A single small bell rang through the Coliseum at the Shrine of Our Lady of Martyrs on Sunday afternoon, bringing 5,000 devoted Catholics to their feet as one.
They gathered from all over the state and all over the country under one great roof at the place of Saint Kateri Tekakwitha’s birth to celebrate her canonization.
Shrine director the Rev. George H. Belgarde led the crowd in what he called perhaps the most important event of their spiritual lives.
“It’s a Mass of thanksgiving,” he said, explaining that for Catholics, especially for those of Native American descent, Kateri’s freshly bestowed sainthood brings closure to years of prayer.
“Today is a day of victory,” he said, “connected to the victory that was won on the cross.”
Between the hymns and the prayers, Belgarde spoke of Kateri’s life, begun in 1656 on what is now the shrine grounds. He spoke of her giving spirit and devotion to the faith.
“Though she was in the midst of heathenism,” he said, “she was destined for heaven.”
A cold October wind blew through a dozen open doors as he spoke, but few seemed to notice.
Patty Venditti blinked away happy tears as she waited in line for the confessional.
“I can’t put it into words,” she said, “that someone who was persecuted and persevered in the faith should be so honored by the church.”
Venditti spent a large part of her life praying that Kateri attain sainthood. The Indian woman who died at just 24 more than 300 years ago, entered the canon at a ceremony in Rome while the Venditti family slept in their Galway home. Now that it has happened, “I’m overwhelmed,” she said.
She was one of many carrying a strong devotion to the new saint.
Shelley MacInnes brought her native regalia all the way from South Dakota to take part in the celebration. She’s of Lakota descent, one of the few she knows who is also a practicing Catholic.
“I think this will bring a lot of healing,” she said, explaining that Kateri is the first Native American to reach sainthood. “I hope it brings conversion.”
An air of solemn joy hung over the ceremony. Children were calm as thousands of voices spoke the Nicene Creed and filled the Coliseum’s dome with echoing prayers.
Even 2-year-old Jude seemed peaceful on the shoulders of his father, Jim Agnew. Jim Agnew strolled around the outer walkway taking it all in, letting his son do the same from a higher perch. The two were a bit stunned by the spectacle.
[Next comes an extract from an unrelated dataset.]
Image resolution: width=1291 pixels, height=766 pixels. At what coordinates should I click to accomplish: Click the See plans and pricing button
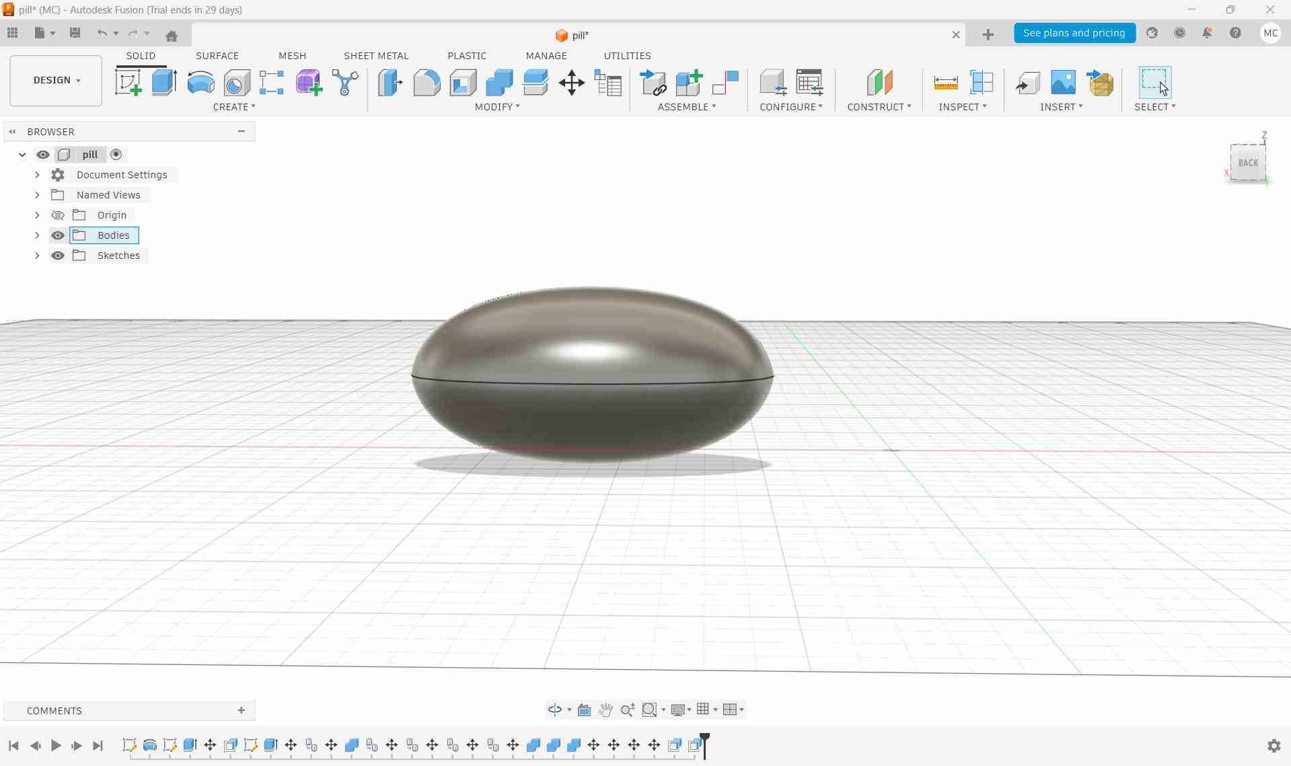1074,33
“The Albany Diocese is contracting. Churches are closing,” Agnew said. “You come out here on a Saturday afternoon there might be 100 people. Look at what’s going on today.”
All but a narrow wedge of benches with no view of Belgarde were filled shoulder-to-shoulder to the edge. People stood and knelt along the aisles and leaned against the outer wall.
One man in a crisp black suit balanced on a folding table taking pictures. Behind him an old poster-sized black and white photo of a crowded service was mounted to the wall.
“It’s a better angle up here,” he said, introducing himself as L. Paul Masto, the Amsterdam photographer who snapped the 63-year-old picture.
He recounted how he had climbed a ladder to the Coliseum roof back in 1959 the day Cardinal Cushing led a Mass that filled every seat.
“I was lucky there was a window open,” he said.
People and parking
That day marked the last time the Coliseum was as full as Sunday afternoon.
The parking lots were full of every variety of buses and the lawns jammed with 3,700 cars, according to Montgomery County Sheriff’s Sergeant Ray Waldynski, who directed traffic.
“We had such an influx of vehicles,” he said, “there was a line all the way back to Fort Hunter.”
With the 2 p.m. Mass as a deadline, he had to open up the lot exits to ease traffic.
“At 1:50 the last car came in,” he said, “I think we did it.”
Belgarde brought the Mass to a close with a blessing.
“By the example of our Saint Kateri, bring us wisdom.”
He encouraged the faithful to emulate her selflessness and devotion. The scores who spent years of prayer in petition for Kateri’s sainthood are already on their way to following his instructions. But the church itself certainly hopes for something more.
When Jim Agnew spoke of churches closing he touched a nerve. Several years ago the Albany Roman Catholic Diocese announced the Called to be Church program, a timetable for shrinking churches to be condensed, bringing congregations together.
The Shrine of Our Lady of Martyrs has not escaped the declining turnouts.
Many at the shrine hope the canonization will inspire people to make more regular pilgrimages to Kateri’s birthplace.
Shrine volunteer Ken Mazur stood at the doors passing out Kateri information pamphlets as the Mass let out.
“What a way to end the season,” said another volunteer as she passed him.
“I think it’s just beginning,” he said.